Mom swears we owed our khrushcheba joy to a ring and a miracle. It all began with a whisper—someone, somewhere, tipping her off to a waiting list for apartments that moved surprisingly swiftly. But there was a catch: the flat was a co-op requiring a major down payment. Which is where the ring and supposed miracle enter the picture. An art nouveau folly of dark-yellow gold in the shape of a graceful diamond-studded bouquet, the band was a post-war present to Liza from Naum, celebrating their survival. Babushka Liza lacked bourgeois instincts; I’ve always admired that about her. Having worn the ring once or twice, she tossed it into her sewing box. She was mending socks when Mom told her about the impossible down payment. The ring—so Mother swears—glinted at Liza with magical force. Miraculously a buyer materialized, offering the very seven hundred rubles (six monthly salaries) needed for the down payment. The entire family took it as an omen, and nobody was upset when they later learned that the ring was worth at least five times that price.
And so, here we were.
Our sauerkraut fermented under a wooden weight in our very own enameled bucket on our mini-balcony. From our windows hung our curtains, sewn by Mom from cheapo plaid beige and brown linen. Our shoe-box-size fridge, which Boris, the drunken plumber, had affixed to a wall because there was no space in the kitchen. The fridge beckoned like a private hanging garden of Babylon. Falling asleep every night in the privacy of her own four walls, my mother felt… Well, she felt she was still living in a Bolshevik communal utopia.

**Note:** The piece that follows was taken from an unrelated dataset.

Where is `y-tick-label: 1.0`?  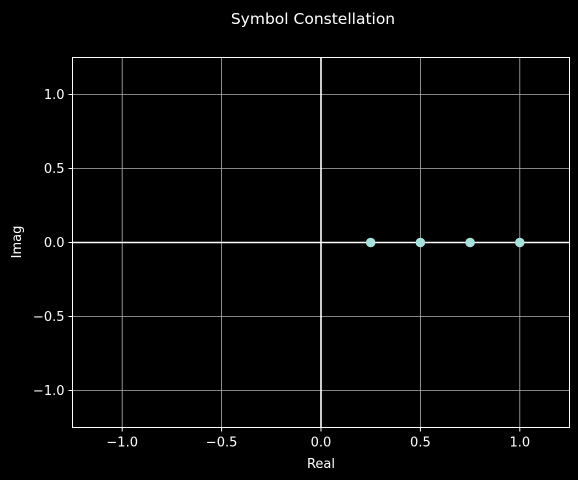
y-tick-label: 1.0 is located at coordinates (54, 96).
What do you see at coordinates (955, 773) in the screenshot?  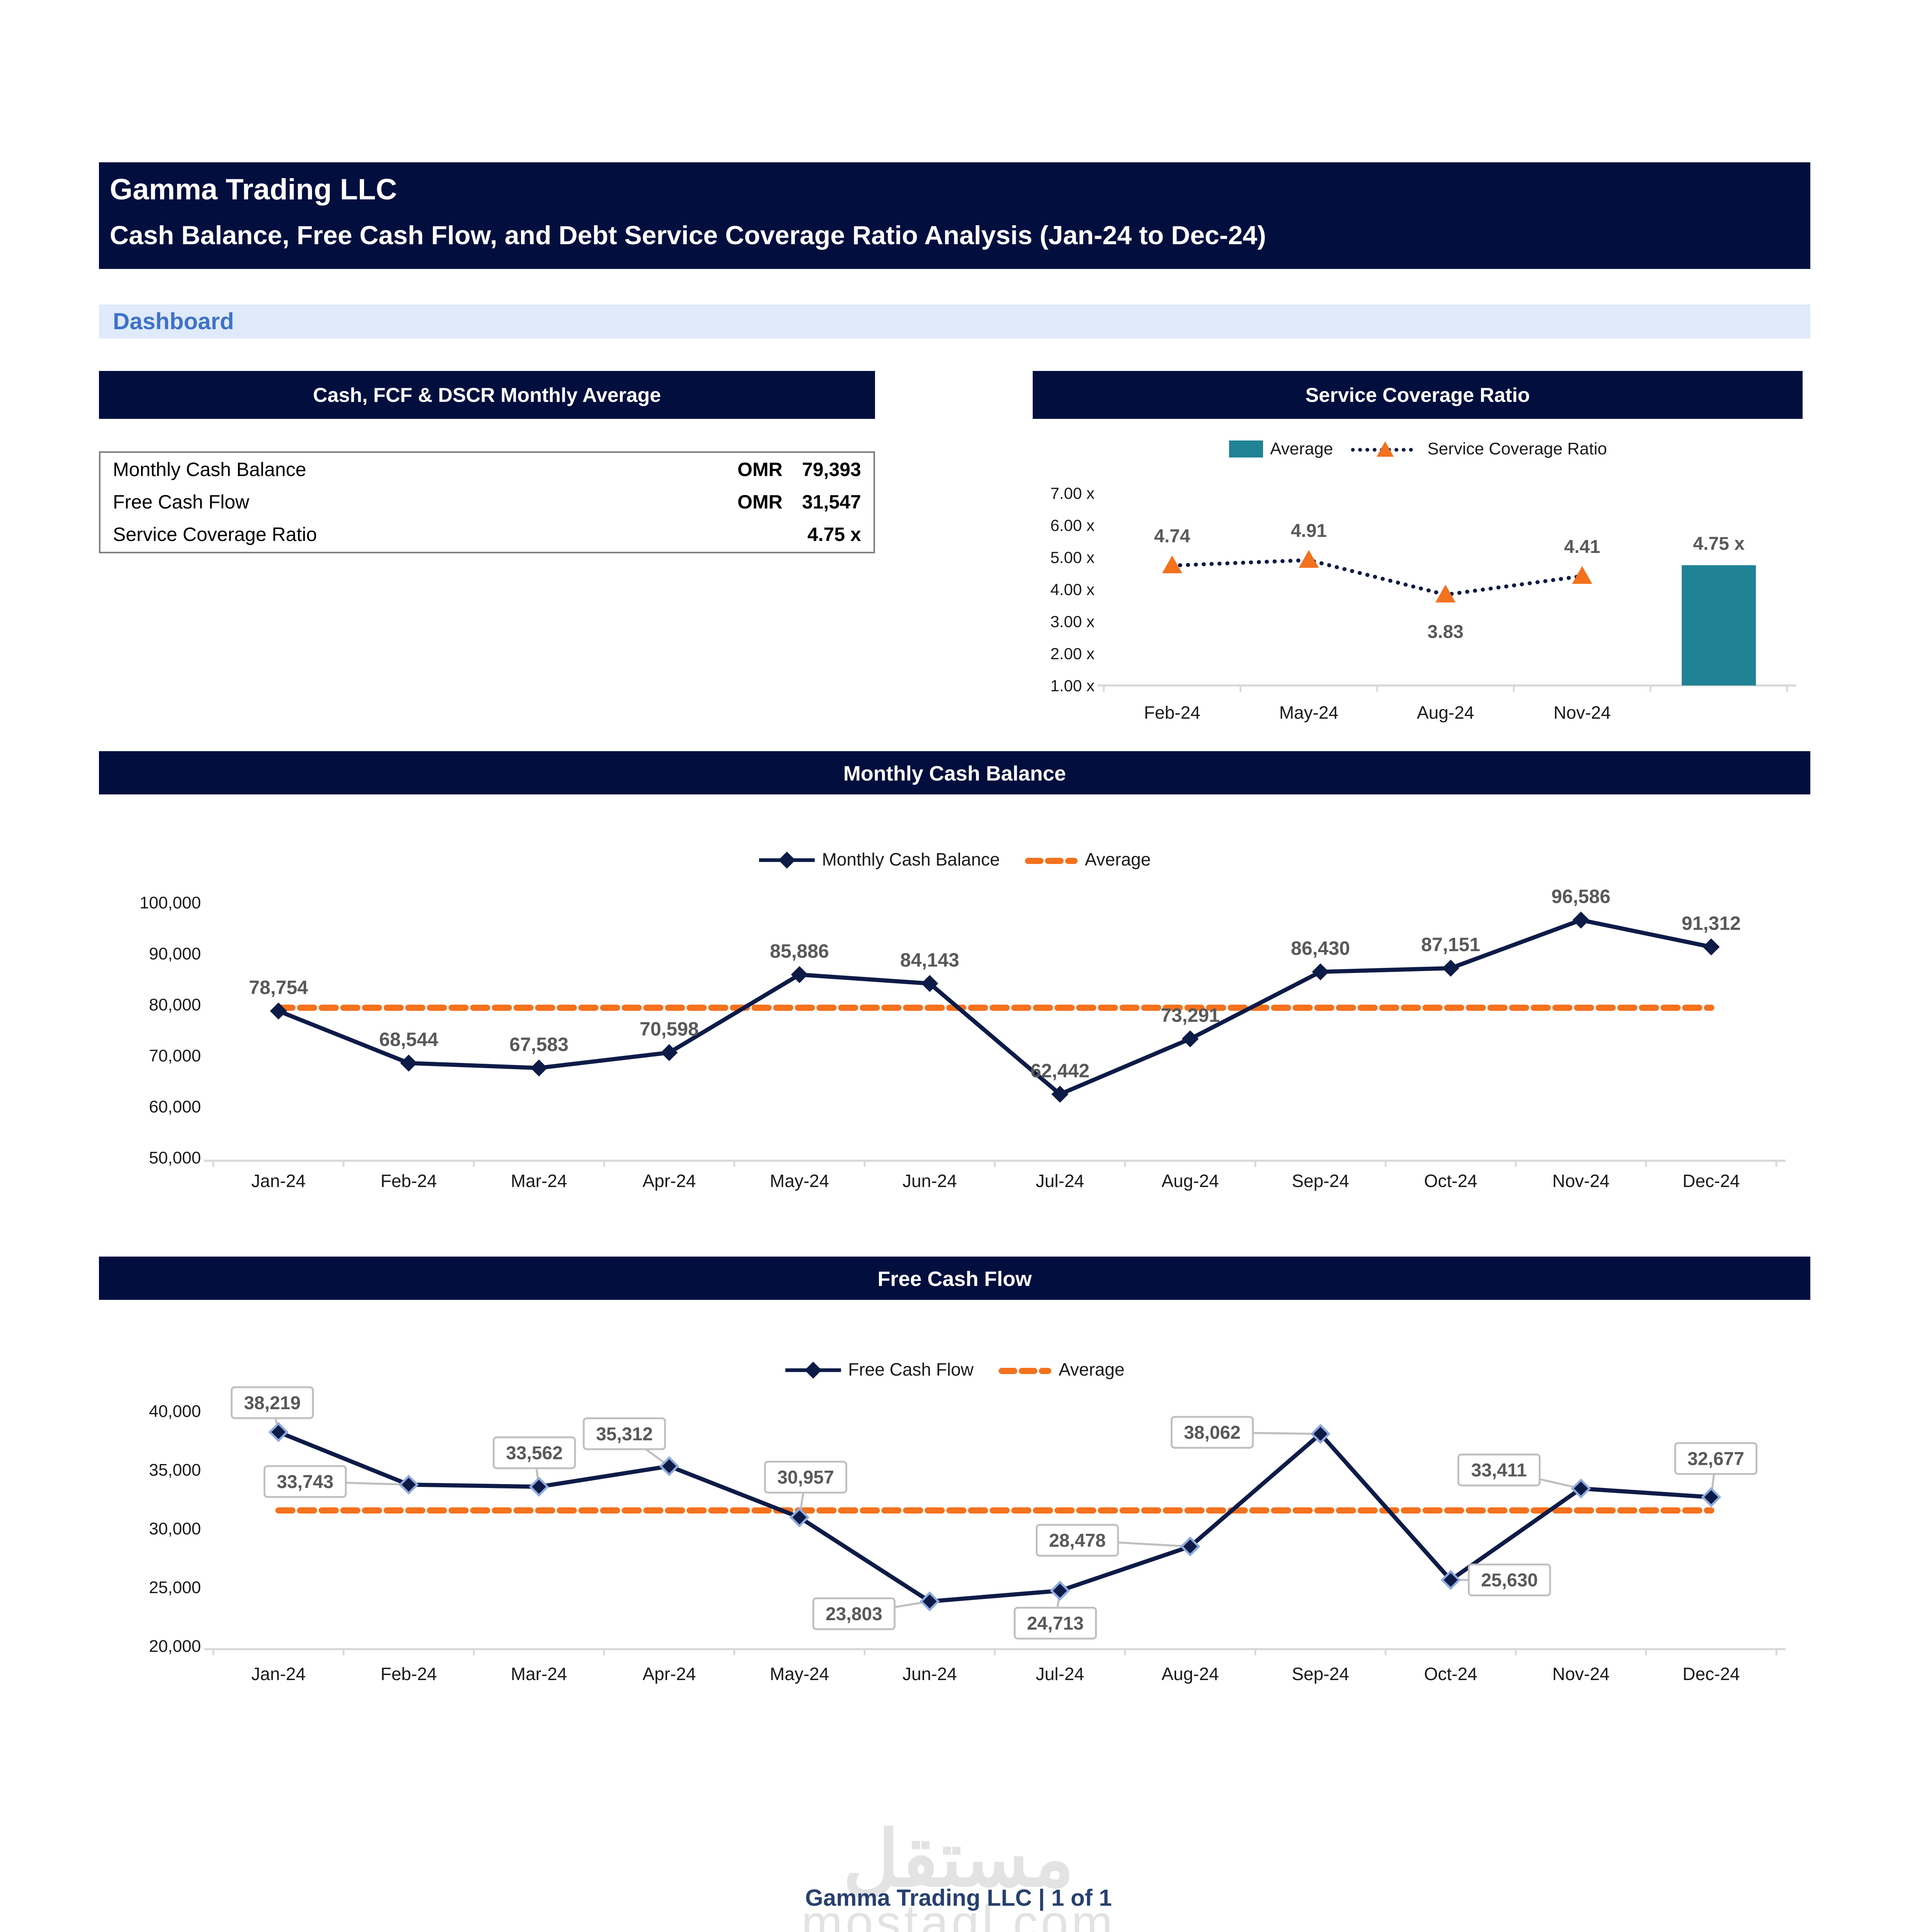 I see `mcb-section-banner: Monthly Cash Balance` at bounding box center [955, 773].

Our walls were cardboard khruscheba walls. Ukrainian Yulia next door wailed at her husband’s philandering. Prim Andrei upstairs rehearsed plaintive double bass passages from Tchaikovsky’s Sixth Symphony to the guttural ostinato of Uzbek arguments on the ground floor. The worst tormentors, Colonel Shvirkin and his chignoned wife, Nina, were quiet as mice, but such unacceptably paradisiacal smells of fried baby hen wafted from their kitchen that the entire building wanted to collectively lynch them.

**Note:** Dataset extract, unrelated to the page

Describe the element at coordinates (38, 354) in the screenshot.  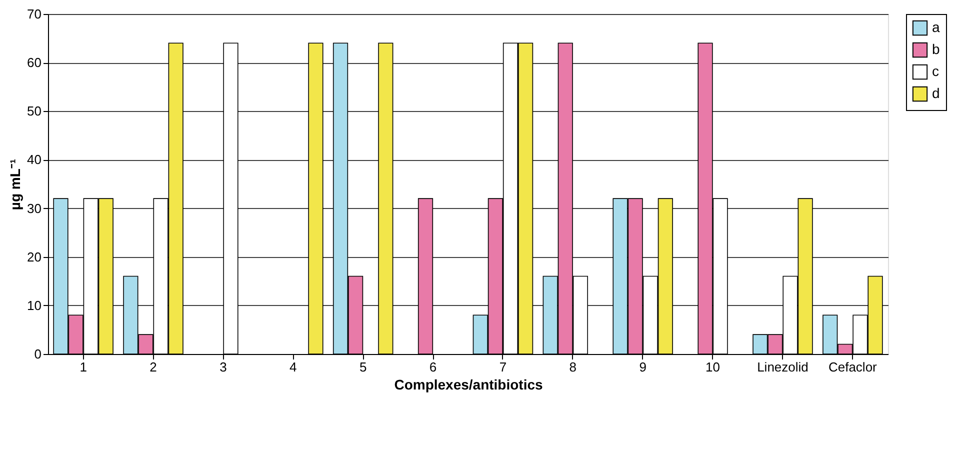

My mother couldn’t afford baby hens. After several years of maternity leave she still refused to rejoin the workforce. Relatives chided her, but she insisted she had to spend every second with her little Anyutik. And so we lived essentially on Dad’s forty-five-ruble alimony, less than half of the pitiful Soviet monthly wage. Occasionally Mom added a pittance by giving an English lesson to Suren, an Armenian youth with fuzz on his lip and a melon-bosomed mother with fuzz on her lip. “Larisa Naumovna! I understood everything!” Suren would bleat. “Except this one strange word everywhere. T-k-he?” Which is the Russian pronunciation of the.